Kaymakamlık aracılığıyla Kurşunlu Külliye'sinin mühürlenmesi, Eskişehir'deki CHP'lileri bir araya getirdi.
Parti içinde karşı karşıya olan belediye Başkanları, gelişen bu olay nedeniyle kol kola girdi.
Kongrede kıyasıya mücadele eden ve birbirlerine düşman gözü ile bakan partililer, bu haksız uygulama karşısında yan yana geliverdi.
Yaşanan sıkıntılar unutuldu.
Kavga gürültü bir yana bırakıldı.
CHP resmen bu olay sayesinde kendine geldi.

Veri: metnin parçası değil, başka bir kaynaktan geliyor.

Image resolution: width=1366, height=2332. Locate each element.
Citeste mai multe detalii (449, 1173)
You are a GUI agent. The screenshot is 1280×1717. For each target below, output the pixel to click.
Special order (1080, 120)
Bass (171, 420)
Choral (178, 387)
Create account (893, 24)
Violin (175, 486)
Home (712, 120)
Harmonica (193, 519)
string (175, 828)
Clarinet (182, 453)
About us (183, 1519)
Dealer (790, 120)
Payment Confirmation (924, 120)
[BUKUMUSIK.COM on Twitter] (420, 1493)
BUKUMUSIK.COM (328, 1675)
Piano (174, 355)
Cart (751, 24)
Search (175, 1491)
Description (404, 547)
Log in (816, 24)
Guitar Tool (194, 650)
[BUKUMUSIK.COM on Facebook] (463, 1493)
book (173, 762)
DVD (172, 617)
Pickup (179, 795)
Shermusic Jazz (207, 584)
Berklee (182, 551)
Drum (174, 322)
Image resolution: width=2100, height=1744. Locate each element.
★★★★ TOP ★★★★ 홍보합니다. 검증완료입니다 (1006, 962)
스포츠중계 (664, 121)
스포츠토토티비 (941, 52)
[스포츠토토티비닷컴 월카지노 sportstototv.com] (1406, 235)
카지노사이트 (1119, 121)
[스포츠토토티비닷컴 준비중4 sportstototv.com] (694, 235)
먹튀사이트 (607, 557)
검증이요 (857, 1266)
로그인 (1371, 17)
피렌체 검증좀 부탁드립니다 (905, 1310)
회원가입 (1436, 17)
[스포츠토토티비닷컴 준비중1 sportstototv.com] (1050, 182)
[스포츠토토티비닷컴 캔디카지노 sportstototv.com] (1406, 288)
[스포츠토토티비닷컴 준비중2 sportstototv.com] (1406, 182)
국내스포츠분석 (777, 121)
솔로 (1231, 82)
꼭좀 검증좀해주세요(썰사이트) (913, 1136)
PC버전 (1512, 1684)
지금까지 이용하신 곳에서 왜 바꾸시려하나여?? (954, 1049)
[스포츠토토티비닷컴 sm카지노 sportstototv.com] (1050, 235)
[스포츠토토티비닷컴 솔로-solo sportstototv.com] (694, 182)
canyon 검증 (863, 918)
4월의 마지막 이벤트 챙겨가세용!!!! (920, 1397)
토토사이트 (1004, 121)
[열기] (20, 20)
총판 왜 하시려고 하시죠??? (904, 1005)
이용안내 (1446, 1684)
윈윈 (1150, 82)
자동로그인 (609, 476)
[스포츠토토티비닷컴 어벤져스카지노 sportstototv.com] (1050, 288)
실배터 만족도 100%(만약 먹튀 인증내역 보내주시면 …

Parti içinde aylardır devam eden ve herkesin bitirmeye çalışıp, bir türlü bitiremediği o sıkıntıyı bir mühür bitirdi iyi mi?
.....

BİRAZ DA GÜLMEK LAZIM
Sokakta dolaşırken yanıma pasaklı, pejmürde görünüşlü, muhtemelen evsiz bir bayan yaklaştı ve akşam yemeği için bir kaç dolar vermemi istedi. Cüzdanımdan 10 dolar çıkardım ve sordum:
- Eğer bu parayı sana verirsem, bununla akşam yemeği yerine şarap alır mısın?
- Hayır, yıllar önce içkiyi bıraktım.
- Bu parayla yiyecek almak yerine alış verişe gider misin?
- Hayır, alış veriş için boş zamanım yok. Tüm zamanımı yaşamda kalmak için harcıyorum.
- Bu parayı yiyecek almak yerine güzellik salonunda harcamaya ne dersin?
- Deli misin, 20 yıldır saçlarımı yaptırmıyorum.
- Pekâlâ. Sana bu parayı vermeyeceğim. Onun yerine seni, kocamla birlikte akşam yemeğine restorana götüreceğim. Evsiz bayan çok şaşırdı;
- Bunu yaptığın için kocan sana kızmaz mı? Çok kirliyim ve muhtemelen iğrenç kokuyorum.
- Sorun değil. Önemli olan; kocamın alışverişten, kuaförden ve şaraptan vazgeçen kadınların neye benzeyeceğini görmesi.